第3話 初討伐
退屈ではあるが、封魔学園付属中等部の授業に出なければならない。
「皆さんも、すでに三年間で、妖魔について学んで来られたと思います。ですので、これは復習問題です。妖魔とはなんでしょうか?」
教室で、授業をしているのは高齢の魔道士で、長年戦い引退をされた方で、見た目とは裏腹に高い戦闘技術と魔法力を持っておられる。
「はい!」
「うむ。篠宮
挙手をして立ち上がった人物に視線を向ければ、見目麗しき女性が立ち上がる。
金色が混じる髪は、聖書に出てくる天使のようで、柔らかい性格と優しい笑顔を持ち、学園内では(癒しの天使)と呼ばれている。

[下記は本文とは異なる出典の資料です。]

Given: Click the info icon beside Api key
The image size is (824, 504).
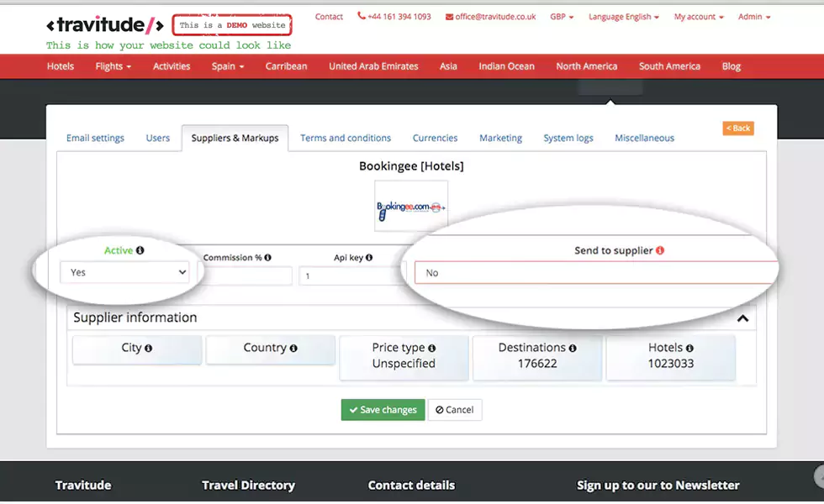Looking at the screenshot, I should [x=369, y=258].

封魔学園では、その回復の固有魔法を持つ数少ない登場人物で、主人公が選ぶ五人の
「妖魔とは、もともと人間であった者が闇に堕ち、獣や異形の姿に変貌し、理性を完全に失った存在であります」
「そうじゃな。妖魔は、魔法が誕生し、魔に堕ちる。この国では闇に堕ちると表現するが、人の心が魔に飲まれ変貌した者たちを妖魔と呼ぶ」
黒板に誰かが書いた絵が張り出される。
「その姿や能力は個々によって異なり、かつての人間の面影は微塵も残っていない。いや、残る者もおるが、それは相当に高位の妖魔だけじゃ。彼らは闇の力に取り込まれ、凶暴で破壊的な本能に支配されているため、周囲にあるすべてを攻撃し、破壊し尽くすまで止まらない」
長年、封魔学園の世界で問題としてされている歴史を持つ。
「妖魔が生まれる過程は、闇堕ちや鬼堕ちと呼ばれ、主に絶望、憎悪、嫉妬などの強い負の感情に支配された人間が、心の闇に引き込まれることによって起こるとされておる」
人の心につけ込む闇が、立派な人物や、愛する家族を守るために戦った者ですら、闇に堕としてしまう。闇に堕ちれば、すべてを失い、人成らざる者へ姿を変貌させる。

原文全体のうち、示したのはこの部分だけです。